今までの人生、失ってばかりだった。何を手に入れたと思っても、指の間から滑り落ちて行くばかりで、掴めるものなど残らない。きっと、天寿を全うして死ぬ頃には、周りには何もないんだろう。そんな気さえする。ならばいっそ大切な物が残っている間に死んでしまう方がマシではないかと思えるくらいだ。
失くしたくないと強く願ったものばかり失くしていく。守りたくても、この手は、この力は何かを守る為にはできていない。人に在らざる力が、人間を守る為にあるはずもない。
それでも、そんな力でも人を守る為に使いたい。大切な人を守りたい。
守れないのも、失うのも確かに怖い。だがどんなものもいつかは壊れる。大切な人との別れは必ず訪れる。恐怖を感じるのは現実から目を背けて、覚悟をしていない証拠だ。

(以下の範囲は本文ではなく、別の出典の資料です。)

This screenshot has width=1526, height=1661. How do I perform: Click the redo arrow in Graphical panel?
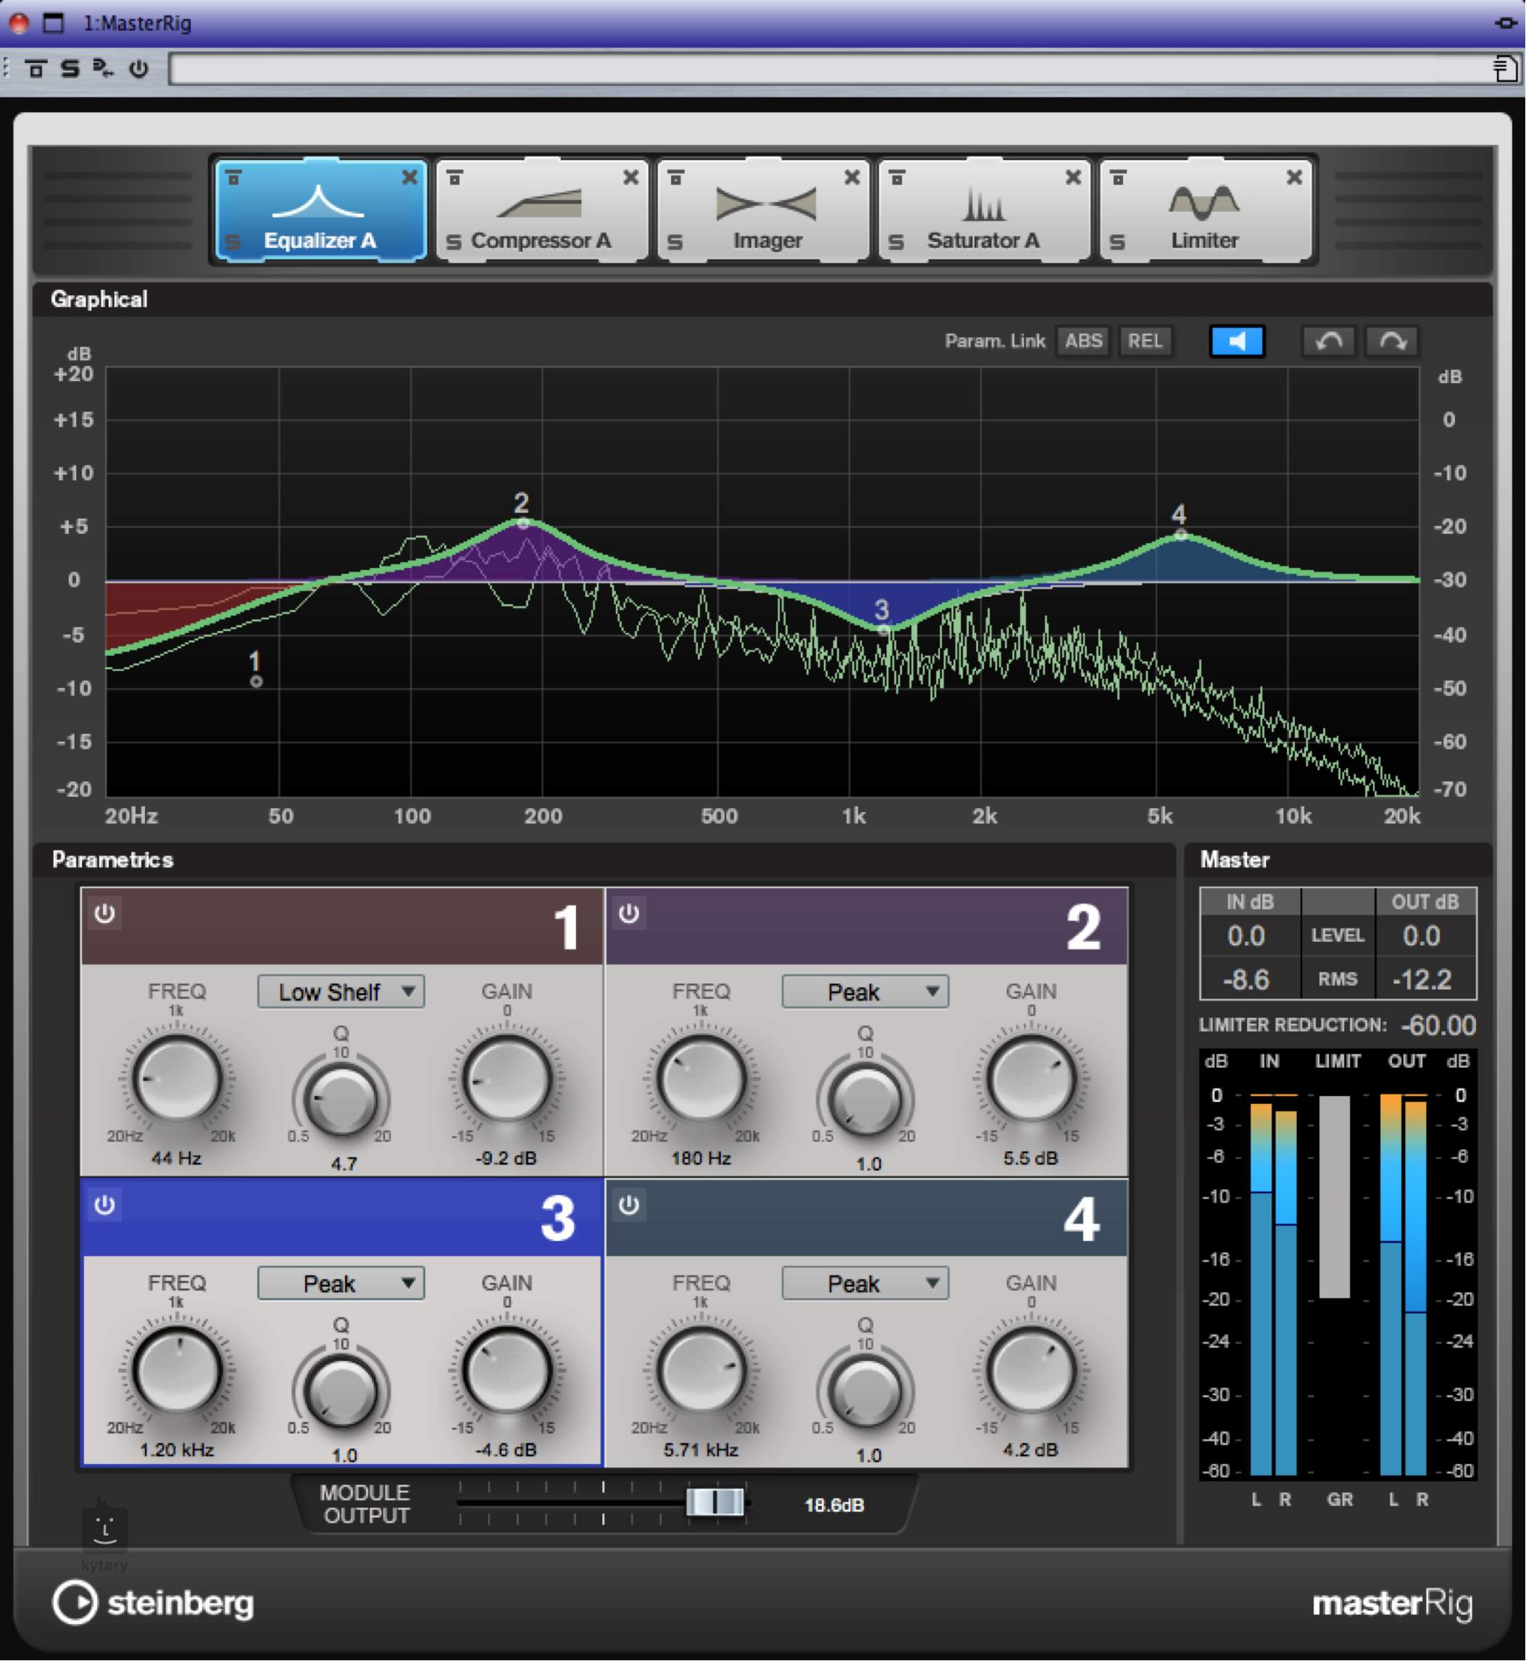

どれだけ力を振り絞っても、守れないものはある。何かを失う時はある。それを忘れて、ただ失いたくないと喚くのは逃げでしかない。いつか訪れる別れを恐れ、守りたいと、失いたくないと意固地になっているだけの者に守れるものなど在りはしない。
だから――覚悟をしよう。守れないことを。失うことを。例え今、全力を賭して何も守れなかったとしても、それを悔いてはいけない。己の弱さと、その結果が招いた罪を背負って往く、覚悟を。
刀の山の奥から、京太は一振りの大太刀を持ち上げた。それは彼の身の丈すら越える程の刀身を誇る、伝家の宝刀だった。
「行くぜ、相棒。留守番は終いだ」
※ ※ ※
玄関ロビーに戻ると、そこには紗悠里に棗、朔羅となぎさ、あやめと美里、姫奈多の姿があった。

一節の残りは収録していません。